Home / PEMERINTAH / Jurpala Indonesia: Bimtek Sengketa Lingkungan Jangan Sekadar Seremonial

Jurpala Indonesia: Bimtek Sengketa Lingkungan Jangan Sekadar Seremonial

Jakarta – KOSMI INDONESIA – Jurpala Indonesia kritisi Kegiatan yang di gelar Direktorat Jenderal Badan Peradilan Militer dan Peradilan Tata Usaha Negara Mahkamah Agung Republik Indonesia yang mengadakan Bimbingan Teknis (Bimtek) Pemeriksaan Sengketa Lingkungan Hidup di lingkungan Peradilan Tata Usaha Negara (PTUN) pasca berlakunya Undang-Undang Cipta Kerja.
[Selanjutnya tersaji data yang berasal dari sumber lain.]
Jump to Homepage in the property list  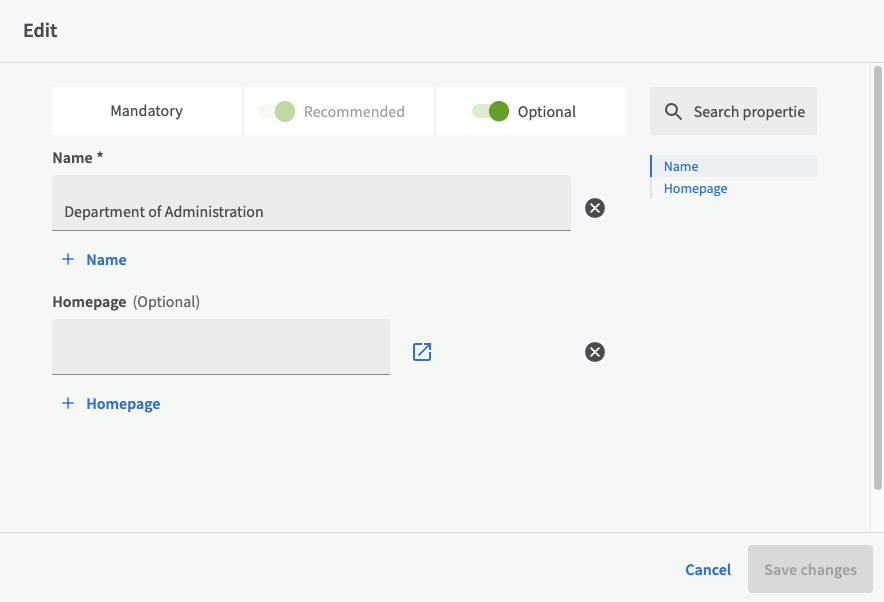coord(695,188)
Kegiatan yang berlangsung selama tiga hari, mulai 6 hingga 8 Juli 2025, bertempat di Hotel Novotel, Semarang, Jawa Tengah, bertujuan meningkatkan kompetensi hakim dalam menangani sengketa lingkungan hidup yang semakin kompleks, terutama setelah disahkannya Undang-Undang Cipta Kerja, yang dinilai membawa sejumlah perubahan signifikan dalam regulasi lingkungan.

Dalam Acara tersebut juga diikuti oleh 64 peserta, terdiri dari 62 hakim PTUN dari berbagai daerah di Indonesia, serta perwakilan dari Dinas Lingkungan Hidup dan Kehutanan Provinsi Jawa Tengah dan Biro Hukum Setda Jawa Tengah. Serta Sejumlah pejabat tinggi Mahkamah Agung turut memberikan materi, termasuk Prof. Dr. H. Yulius, S.H., M.H. selaku Ketua Kamar Tata Usaha Negara MA RI, serta Prof. Dr. Adji Samekto, S.H., M.Hum. dari Universitas Diponegoro, dan Dr. Dodi Kurniawan dari Kementerian Lingkungan Hidup.
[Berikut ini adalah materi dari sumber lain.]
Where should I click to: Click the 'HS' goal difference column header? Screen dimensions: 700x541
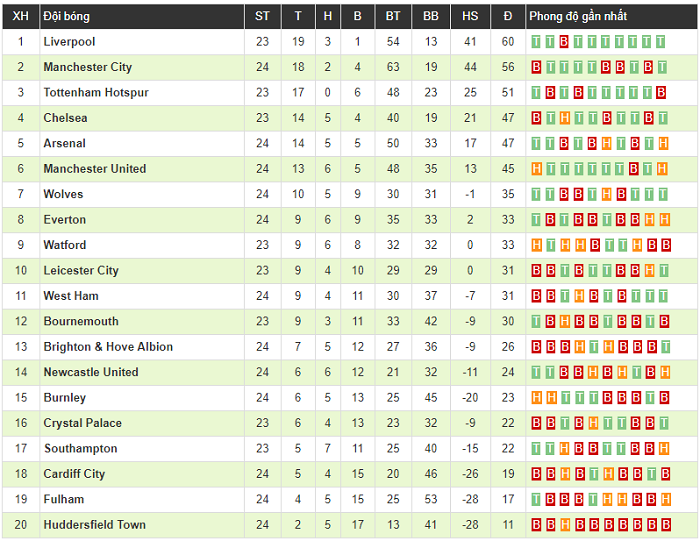click(470, 16)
Kritik dari Aktivis Lingkungan

Menanggapi pelaksanaan Bimtek, Jurnalis Pecinta Alam dan Peduli Bencana (Jurpala Indonesia) menyampaikan apresiasi namun sekaligus memberikan catatan kritis.

“Kami berharap Bimtek ini tidak hanya seremonial dan sekadar menggugurkan kewajiban. Harus ada output nyata dan progres konkret dalam penegakan hukum lingkungan hidup. Jangan sampai hanya berhenti di forum pelatihan,” ujar perwakilan Jurpala Indonesia dalam keterangannya.

Menurut Jurpala, penyelesaian sengketa lingkungan pasca UU Cipta Kerja harus benar-benar berpihak pada keberlanjutan ekosistem dan hak masyarakat yang terdampak. Mereka menyoroti perlunya akuntabilitas dan transparansi dalam setiap putusan hakim, terutama ketika berhadapan dengan kepentingan korporasi.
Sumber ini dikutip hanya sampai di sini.